Dávila also spoke of an instance in which his fellow community leaders were arrested for peacefully protesting. Since this is a constitutional right in Guatemala, they were released after three days as they could not be charged with anything.

NUCHR co-director Melody Song, a former Daily staffer, said the focus of the group’s annual conference this year is corporate social responsibility, which she said ties in perfectly with the message of Dávila’s talk.

“During our conference in January we’ll actually be doing kind of some case studies with delegates about conflict minerals,” Song said. “Right now it’s not necessarily geographically focused, but it’s an issue that we want to talk about and it’s a major global problem.”

Weinberg junior Alex Kirschner was one of about 25 people in attendance at the event.

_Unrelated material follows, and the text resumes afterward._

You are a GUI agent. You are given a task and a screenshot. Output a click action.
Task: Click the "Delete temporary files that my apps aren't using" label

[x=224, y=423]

While he said he did not know much about the issue before, he left with a good understanding and is interested in learning more.

“Of course international pressure will help, but inside the country of Guatemala, there needs to be a cohesive social movement that either represents mining, or mining as well as other human rights issues, to really pressure the government to making the change that Guatemalans need to correct these issues,” Kirschner said.

Moore told The Daily she hopes students left with a deeper understanding of the impact U.S. companies are having when they push forward large-scale development projects without the consent of people living in the communities.

“If nothing else, I think the other really strong message that Llan Carlos has to share is the power of community organization and the power of unity, and what can be gained when people come together for a common cause,” Moore said.

Correction: A previous version of this story misidentified which community a mine was built near. The mine was built near San Rafael las Flores.